Some people cannot brain today; others cannot brain at all.
I ran into Academics chastised for bad grammar in letter attacking Michael Gove on the Guardian by chance this afternoon. There’s actually a second (meta) article about it, which has all the amateur linguists crawling out of the woodwork and making pronouncements about language which, with a few exceptions, reveal once again that the amateurs need to keep their cake holes shut and leave language to the professionals.
It all began with an open letter to Michael Gove, the nation’s Schoolboy-in-Chief, back in March about standards in education and teaching, which has been criticised for its bad grammar. One passage came in for particular excoriation:
Much of it demands too much too young. This will put pressure on teachers to rely on rote learning without understanding. Inappropriate demands will lead to failure and demoralisation. The learner is largely ignored. Little account is taken of children’s potential interests and capacities, or that young children need to relate abstract ideas to their experience, lives and activity.
Quite, quite dreadful. Really?
Much was made of the opening sentence by Nevile Gwynne, who was one of the judges in their dubious competition. To quote directly from the Guardian article (since I don’t have the wit to paraphrase this level of genius):
Presumably they mean something like ‘demands too much when children are too young to be ready for so much’, but, as worded, it simply is not English,” he said. “In that sentence as worded, ‘too young’ can only be two adverbs, ‘too’ qualifying the adverb ‘young’, and ‘young’ qualifying the verb ‘demands’, as would, for instance, ‘soon’ or ‘early’. But ‘young’ is an adjective, and cannot ever be an adverb. And it certainly is not doing the work of an adjective in that sentence, because there is no noun that could be ‘understood’ and which would turn that sentence into English.
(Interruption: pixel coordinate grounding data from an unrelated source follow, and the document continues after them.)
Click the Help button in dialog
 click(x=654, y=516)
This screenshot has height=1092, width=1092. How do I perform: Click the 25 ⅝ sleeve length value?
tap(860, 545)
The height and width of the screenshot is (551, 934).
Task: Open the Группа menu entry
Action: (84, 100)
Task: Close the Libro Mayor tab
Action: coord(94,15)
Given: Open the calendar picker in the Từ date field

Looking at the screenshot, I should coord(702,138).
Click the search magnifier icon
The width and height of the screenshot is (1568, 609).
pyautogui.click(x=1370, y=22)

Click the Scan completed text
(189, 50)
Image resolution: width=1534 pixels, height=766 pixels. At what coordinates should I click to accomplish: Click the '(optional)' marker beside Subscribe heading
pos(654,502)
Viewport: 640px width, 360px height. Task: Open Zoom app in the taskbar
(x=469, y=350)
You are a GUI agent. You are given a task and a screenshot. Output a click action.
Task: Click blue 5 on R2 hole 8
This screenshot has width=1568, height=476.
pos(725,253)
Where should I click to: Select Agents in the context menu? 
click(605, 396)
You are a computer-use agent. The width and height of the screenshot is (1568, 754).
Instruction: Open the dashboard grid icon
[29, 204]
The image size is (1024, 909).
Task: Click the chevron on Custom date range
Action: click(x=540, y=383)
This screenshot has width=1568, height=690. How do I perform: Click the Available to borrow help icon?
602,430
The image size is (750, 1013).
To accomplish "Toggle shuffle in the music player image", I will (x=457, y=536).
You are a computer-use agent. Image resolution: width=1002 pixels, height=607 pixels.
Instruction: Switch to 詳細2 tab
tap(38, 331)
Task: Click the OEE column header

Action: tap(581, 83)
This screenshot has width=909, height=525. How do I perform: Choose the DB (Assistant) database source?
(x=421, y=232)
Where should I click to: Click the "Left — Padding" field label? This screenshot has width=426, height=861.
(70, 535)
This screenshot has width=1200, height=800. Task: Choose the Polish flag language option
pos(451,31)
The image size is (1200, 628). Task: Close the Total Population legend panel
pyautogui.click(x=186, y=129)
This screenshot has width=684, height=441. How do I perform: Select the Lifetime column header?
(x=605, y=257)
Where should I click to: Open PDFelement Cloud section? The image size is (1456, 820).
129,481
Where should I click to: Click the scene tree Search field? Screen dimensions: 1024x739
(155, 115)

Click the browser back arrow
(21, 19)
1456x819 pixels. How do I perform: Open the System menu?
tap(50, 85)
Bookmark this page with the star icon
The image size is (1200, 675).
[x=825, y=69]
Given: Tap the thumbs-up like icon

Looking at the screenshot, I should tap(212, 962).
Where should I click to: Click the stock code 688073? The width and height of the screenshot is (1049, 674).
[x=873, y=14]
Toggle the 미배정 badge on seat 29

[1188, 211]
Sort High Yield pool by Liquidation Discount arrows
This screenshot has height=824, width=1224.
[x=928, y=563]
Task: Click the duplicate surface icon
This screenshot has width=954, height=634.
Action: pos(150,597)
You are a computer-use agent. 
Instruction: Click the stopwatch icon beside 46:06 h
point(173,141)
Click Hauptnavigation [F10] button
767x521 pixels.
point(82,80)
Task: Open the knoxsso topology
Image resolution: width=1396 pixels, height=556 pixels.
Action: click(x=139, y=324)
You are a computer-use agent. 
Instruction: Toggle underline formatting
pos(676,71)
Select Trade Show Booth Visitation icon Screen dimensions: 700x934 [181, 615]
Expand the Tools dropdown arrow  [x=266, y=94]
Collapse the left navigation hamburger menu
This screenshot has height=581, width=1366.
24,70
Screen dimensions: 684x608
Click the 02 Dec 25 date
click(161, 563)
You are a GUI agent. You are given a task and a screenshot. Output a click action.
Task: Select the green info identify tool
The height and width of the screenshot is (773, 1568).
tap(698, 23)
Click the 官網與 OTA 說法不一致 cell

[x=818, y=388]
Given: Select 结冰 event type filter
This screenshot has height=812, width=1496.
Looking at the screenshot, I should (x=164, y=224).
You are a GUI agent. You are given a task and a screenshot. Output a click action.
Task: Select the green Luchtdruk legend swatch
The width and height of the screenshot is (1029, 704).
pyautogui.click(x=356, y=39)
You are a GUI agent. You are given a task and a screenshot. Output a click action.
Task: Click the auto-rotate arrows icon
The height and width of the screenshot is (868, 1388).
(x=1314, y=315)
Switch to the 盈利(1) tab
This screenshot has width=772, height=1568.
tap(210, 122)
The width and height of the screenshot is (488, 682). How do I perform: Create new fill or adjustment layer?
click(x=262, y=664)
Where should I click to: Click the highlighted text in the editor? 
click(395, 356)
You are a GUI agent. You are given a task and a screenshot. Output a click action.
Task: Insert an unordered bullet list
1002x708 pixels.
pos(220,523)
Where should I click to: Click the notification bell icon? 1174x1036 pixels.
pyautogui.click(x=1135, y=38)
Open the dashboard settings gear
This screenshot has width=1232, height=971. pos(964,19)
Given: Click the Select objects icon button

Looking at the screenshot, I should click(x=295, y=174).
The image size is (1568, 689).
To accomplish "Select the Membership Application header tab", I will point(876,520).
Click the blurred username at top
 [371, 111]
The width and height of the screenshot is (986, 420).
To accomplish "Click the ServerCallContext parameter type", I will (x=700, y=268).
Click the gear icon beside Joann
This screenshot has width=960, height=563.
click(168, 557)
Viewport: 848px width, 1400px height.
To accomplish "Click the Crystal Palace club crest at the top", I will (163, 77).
Let’s have a look at that sentence again with a few simple function labels.
[Much of it]S [demands]V [too much]dO [too young.]A
Let’s then ask Gwynne whether he has any problems with a sentence such as
[Gwynne]S [read]V [a new book]dO [every day.]A
According to his reasoning, this isn’t a possible sentence either because “every day” is an NP, and just as adjectives cannot function as adverbs, so NPs shouldn’t be able to function in the same way.
At worst, the sentence is stylistically clumsy with the doubling of “much”, but there’s nothing wrong with the grammar.
Little account is taken of children’s potential interests and capacities, or that young children need to relate abstract ideas to their experience, lives and activity.
Well, at most Gwynne can smack them for their rhetorical lapse by not paralleling the grammar of the clauses dependent on “Little account is taken of”, but such lapses aren’t exactly unusual, and when you have to deal with someone as annoying as Michael Gove, you are inclined to yell angrily first and think afterwards.
You could also argue that the that-clause is in apposition to “little account”. I often find I use a similar construction with “reason” where I use a that-clause to state the reason, but feel vaguely uncomfortable about it. If I had to make an educated guess, I’m generalising “that” a complementiser.
Probably CGEL (if you can afford it or find it in your local library [assuming they can afford it]) will have sensible explanation for what’s happening here.
I cannot help but quote Pope yet again:
A fool might once himself alone expose,
Now one in verse makes many more in prose.